Con la mayoría de los planes de la región en revisión a la vez de manera espontánea, LA NUEVA ESPAÑA desentraña hoy en su suplemento dominical “Siglo XXI” las coordenadas del urbanismo que viene porque va a marcar otra época. Estamos ante un movimiento que intenta humanizar la construcción con diseños “amigables” y que se apoya en criterios muy distintos a los de hace casi cuatro décadas.

La prioridad actual consiste en crear extensiones “reverdificadas”. Los espacios peatonales, según cuentan los arquitectos, ya no van a ocuparlos las farolas ostentosas y las baldosas de lujo sino ejes diáfanos, amplios y abiertos, decorados con elementos sencillos y pequeños bosques. El triunfo del minimalismo verde, el reencuentro con lo natural.
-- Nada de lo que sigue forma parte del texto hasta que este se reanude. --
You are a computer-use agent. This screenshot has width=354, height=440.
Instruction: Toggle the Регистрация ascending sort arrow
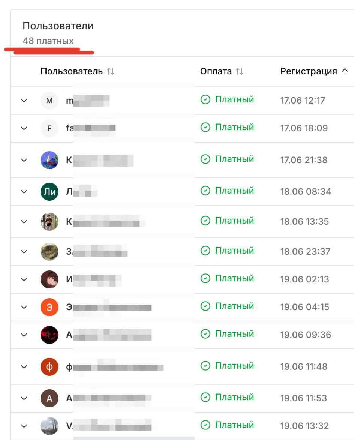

El concepto de jardín también ha caído en desgracia.

Las edificaciones pierden concentración y verticalidad. La tendencia en boga reinventa las calles: de calzadas rígidamente compartimentadas donde reina con poder absoluto el coche a plataformas únicas –de aceras y arterias al ras– que democratizan su uso, contienen la agresividad del tráfico y limitan las velocidades. Irrumpen la bicicleta y el patinete. En algunos lugares su utilización ha crecido exponencialmente en apenas un lustro. Gran ventaja en términos de reducción de emisiones, pero un inconveniente para armonizar la circulación con los derechos de los peatones. La materia gris pasará a convertirse en el principal combustible de las industrias futuras. Las fábricas del siglo presente, que rompe con los moldes establecidos, producirán ideas antes que materiales y no necesitarán de vastas superficies. Lo fundamental es que sean flexibles.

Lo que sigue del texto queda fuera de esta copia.